According to the memo, he told officers, "I'm a convicted felon and there are some rifles in my house and I know they shouldn't be there. I ain't going back to jail over them."
The defendant "described himself as a social drinker who usually consumes alcohol on the weekends," and "reported his past use of alcohol has never-been problematic" in a pre-sentence report, according to the sentencing memo.
But the government said that description is inaccurate.
The government cited several previous incidents as evidence that Statler has a problem with alcohol: Kim Statler was convicted on an open intoxicants charge in 2003. Also in 2003, he was arrested for felonious assault for a fight that occurred while he was intoxicated.
In 2005, he was arrested for domestic violence after assaulting his other brother Jeffery Statler. His blood alcohol content was .155.
In 2007, Statler was convicted of operating a vehicle while intoxicated. His BAC was .178.
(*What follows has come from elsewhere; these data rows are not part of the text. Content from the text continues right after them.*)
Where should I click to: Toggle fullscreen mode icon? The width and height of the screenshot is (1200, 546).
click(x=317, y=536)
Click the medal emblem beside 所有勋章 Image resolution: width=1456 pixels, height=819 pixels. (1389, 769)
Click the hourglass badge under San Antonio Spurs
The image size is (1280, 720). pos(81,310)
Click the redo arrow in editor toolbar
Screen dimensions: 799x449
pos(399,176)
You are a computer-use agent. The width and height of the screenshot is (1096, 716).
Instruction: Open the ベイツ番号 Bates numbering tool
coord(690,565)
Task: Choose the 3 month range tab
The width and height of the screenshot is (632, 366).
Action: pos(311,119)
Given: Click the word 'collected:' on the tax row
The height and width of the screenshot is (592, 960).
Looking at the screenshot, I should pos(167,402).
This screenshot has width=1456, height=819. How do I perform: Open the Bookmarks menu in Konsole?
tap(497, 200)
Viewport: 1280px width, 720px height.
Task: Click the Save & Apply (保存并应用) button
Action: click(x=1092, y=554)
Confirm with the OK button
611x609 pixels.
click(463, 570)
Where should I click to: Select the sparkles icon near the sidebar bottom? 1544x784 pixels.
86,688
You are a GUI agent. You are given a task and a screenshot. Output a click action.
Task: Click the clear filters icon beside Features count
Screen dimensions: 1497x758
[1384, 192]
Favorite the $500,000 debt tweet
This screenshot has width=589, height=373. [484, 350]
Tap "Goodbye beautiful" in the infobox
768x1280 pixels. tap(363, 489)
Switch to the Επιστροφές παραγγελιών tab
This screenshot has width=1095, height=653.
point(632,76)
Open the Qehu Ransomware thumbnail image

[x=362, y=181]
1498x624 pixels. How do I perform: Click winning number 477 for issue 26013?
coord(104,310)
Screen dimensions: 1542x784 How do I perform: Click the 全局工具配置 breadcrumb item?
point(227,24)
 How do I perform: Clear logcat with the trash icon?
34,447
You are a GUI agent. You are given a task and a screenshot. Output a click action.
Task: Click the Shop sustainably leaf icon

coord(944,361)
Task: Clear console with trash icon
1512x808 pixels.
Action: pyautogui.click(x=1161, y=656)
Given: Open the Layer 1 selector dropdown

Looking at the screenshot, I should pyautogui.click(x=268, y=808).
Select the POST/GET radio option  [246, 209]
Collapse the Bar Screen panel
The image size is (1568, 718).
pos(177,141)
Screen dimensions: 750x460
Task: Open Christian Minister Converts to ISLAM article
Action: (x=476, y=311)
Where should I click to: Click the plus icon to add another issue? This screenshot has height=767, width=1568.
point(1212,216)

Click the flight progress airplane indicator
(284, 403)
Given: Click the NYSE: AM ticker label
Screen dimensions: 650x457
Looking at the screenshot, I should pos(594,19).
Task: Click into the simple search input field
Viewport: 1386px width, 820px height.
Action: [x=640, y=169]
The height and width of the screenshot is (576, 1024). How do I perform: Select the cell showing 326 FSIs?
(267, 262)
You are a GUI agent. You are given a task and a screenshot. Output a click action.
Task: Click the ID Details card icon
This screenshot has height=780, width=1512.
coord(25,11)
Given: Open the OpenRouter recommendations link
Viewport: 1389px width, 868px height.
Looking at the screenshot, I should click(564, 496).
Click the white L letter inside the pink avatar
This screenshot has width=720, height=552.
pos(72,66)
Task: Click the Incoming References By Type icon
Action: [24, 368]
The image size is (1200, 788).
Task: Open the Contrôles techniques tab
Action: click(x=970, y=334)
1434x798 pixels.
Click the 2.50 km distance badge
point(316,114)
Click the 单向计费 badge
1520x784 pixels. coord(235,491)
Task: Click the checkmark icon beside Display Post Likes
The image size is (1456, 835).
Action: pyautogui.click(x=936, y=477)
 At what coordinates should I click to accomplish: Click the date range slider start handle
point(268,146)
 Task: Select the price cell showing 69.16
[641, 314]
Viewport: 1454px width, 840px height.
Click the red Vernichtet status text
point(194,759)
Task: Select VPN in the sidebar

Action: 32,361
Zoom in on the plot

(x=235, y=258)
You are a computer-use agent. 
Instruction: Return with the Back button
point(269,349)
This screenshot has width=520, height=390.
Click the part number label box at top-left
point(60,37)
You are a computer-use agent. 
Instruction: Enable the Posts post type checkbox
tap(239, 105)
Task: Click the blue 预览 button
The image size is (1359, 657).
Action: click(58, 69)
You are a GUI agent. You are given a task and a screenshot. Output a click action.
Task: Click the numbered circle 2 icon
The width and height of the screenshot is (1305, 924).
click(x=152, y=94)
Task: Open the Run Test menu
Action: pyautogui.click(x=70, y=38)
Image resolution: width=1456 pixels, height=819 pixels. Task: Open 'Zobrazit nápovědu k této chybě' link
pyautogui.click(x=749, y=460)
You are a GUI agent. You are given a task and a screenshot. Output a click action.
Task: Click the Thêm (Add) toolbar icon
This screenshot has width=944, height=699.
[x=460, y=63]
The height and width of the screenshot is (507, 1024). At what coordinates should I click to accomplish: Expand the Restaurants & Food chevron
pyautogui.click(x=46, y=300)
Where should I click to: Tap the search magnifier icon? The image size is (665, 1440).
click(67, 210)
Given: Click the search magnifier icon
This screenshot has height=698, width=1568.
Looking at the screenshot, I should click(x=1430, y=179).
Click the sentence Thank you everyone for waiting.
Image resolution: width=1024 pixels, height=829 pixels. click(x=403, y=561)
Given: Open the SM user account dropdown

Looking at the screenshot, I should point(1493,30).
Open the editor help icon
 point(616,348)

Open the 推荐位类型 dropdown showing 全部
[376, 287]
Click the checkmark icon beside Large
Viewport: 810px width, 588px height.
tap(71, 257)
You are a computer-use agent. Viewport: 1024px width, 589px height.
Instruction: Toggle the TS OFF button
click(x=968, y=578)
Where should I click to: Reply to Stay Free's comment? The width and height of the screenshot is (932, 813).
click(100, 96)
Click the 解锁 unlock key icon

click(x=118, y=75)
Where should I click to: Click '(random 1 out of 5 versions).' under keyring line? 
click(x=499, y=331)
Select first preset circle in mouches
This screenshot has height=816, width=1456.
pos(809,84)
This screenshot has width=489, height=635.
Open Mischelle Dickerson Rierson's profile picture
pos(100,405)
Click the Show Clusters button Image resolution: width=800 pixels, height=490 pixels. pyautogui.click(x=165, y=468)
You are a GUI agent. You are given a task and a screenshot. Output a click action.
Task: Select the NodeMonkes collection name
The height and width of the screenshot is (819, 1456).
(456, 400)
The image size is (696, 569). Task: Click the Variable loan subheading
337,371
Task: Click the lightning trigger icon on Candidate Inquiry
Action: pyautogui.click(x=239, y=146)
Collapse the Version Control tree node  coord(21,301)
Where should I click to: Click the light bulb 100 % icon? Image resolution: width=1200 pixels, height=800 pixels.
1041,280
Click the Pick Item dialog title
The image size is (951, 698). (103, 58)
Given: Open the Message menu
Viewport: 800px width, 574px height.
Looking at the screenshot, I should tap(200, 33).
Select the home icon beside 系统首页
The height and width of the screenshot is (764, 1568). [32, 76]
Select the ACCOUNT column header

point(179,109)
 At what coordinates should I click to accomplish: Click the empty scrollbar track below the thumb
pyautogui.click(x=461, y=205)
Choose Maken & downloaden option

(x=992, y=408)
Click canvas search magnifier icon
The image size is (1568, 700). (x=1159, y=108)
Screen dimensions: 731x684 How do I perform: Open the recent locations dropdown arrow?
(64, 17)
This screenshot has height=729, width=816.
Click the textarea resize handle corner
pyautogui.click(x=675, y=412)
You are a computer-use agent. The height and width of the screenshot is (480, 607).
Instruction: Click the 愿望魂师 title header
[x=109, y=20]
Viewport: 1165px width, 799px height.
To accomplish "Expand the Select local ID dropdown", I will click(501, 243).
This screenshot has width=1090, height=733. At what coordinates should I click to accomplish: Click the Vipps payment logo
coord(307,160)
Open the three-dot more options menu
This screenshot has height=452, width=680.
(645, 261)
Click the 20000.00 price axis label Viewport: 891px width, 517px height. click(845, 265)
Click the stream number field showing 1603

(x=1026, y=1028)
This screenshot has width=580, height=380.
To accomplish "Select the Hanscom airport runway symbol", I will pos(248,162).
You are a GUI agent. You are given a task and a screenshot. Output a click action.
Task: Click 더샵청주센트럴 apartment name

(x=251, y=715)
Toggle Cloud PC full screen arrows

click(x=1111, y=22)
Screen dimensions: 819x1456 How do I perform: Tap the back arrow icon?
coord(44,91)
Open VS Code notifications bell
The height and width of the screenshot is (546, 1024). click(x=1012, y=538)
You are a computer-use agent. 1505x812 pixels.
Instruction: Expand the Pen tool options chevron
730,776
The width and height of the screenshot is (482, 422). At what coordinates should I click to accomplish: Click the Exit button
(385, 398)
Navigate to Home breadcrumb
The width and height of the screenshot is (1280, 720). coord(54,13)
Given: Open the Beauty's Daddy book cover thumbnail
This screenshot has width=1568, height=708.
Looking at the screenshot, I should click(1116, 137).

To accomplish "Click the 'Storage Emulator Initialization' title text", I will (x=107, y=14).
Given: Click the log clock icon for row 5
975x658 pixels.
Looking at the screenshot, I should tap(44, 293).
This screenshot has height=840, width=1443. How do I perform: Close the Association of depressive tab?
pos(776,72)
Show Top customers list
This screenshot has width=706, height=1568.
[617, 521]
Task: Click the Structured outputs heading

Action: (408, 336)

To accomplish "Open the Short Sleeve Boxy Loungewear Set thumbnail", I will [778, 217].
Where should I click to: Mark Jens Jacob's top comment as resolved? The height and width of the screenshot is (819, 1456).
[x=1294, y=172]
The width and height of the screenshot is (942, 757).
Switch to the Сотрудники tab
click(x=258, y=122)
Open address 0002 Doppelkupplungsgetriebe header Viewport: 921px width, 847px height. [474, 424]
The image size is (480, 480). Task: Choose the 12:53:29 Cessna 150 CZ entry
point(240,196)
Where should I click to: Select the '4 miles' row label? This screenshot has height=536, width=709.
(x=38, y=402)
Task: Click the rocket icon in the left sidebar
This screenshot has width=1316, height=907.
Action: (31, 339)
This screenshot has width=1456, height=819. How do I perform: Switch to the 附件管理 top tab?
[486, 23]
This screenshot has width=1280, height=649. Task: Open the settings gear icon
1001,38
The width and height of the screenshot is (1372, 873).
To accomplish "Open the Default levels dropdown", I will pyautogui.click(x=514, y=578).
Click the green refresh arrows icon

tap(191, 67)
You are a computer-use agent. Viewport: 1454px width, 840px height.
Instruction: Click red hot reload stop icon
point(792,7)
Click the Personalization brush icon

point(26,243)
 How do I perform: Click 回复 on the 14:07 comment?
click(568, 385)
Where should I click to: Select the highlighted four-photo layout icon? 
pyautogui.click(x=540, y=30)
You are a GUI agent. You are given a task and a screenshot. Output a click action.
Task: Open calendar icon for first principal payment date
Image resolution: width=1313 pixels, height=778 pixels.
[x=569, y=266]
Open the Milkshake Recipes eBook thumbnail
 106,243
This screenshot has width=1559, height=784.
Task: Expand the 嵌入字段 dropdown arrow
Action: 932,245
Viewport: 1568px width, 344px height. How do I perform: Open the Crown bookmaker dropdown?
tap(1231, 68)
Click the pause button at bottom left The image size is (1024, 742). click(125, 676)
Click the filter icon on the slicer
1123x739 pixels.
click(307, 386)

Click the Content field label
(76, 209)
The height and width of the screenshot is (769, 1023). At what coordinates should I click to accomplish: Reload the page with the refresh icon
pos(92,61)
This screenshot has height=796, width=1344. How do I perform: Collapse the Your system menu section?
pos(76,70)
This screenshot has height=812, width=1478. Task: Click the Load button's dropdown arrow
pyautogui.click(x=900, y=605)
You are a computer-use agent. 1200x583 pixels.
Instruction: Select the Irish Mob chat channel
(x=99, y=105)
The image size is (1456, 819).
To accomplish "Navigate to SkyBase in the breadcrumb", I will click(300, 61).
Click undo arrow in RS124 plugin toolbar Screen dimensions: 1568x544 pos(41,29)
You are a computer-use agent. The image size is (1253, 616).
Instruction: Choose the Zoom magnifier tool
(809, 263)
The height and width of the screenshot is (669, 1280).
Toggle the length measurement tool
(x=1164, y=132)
The memo recommended that Statler's alcohol problem be taken into account during sentencing and that it should encourage or require him to seek substance abuse treatment.
The maximum penalty for that offense is 10 years in prison, a $250,000 fine, three years supervised release, and a $100 special assessment, according to the sentencing memo.
The government recommended that Kim Statler II serve at least the minimum 41-51 months required by sentencing guidelines for the crime.
The Associated Press reported that
defense Attorney Keith Turpel said in a Wednesday court filing that he believes that "because of the notorious and heinous nature at what befell Officer Zapata -- the first Kalamazoo police fatality in a century? -- there was sentiment to make someone pay."
There is no evidence that Statler fired a weapon or handed a gun to his brother, Turpel said.
"He has convictions for delivery of marijuana ... and drunk driving. He would not qualify as a career criminal. Frankly, he does not seem to fit the profile of a menace to society," the attorney said, according to the AP.
Kim Statler's sentencing is scheduled for Nov. 28.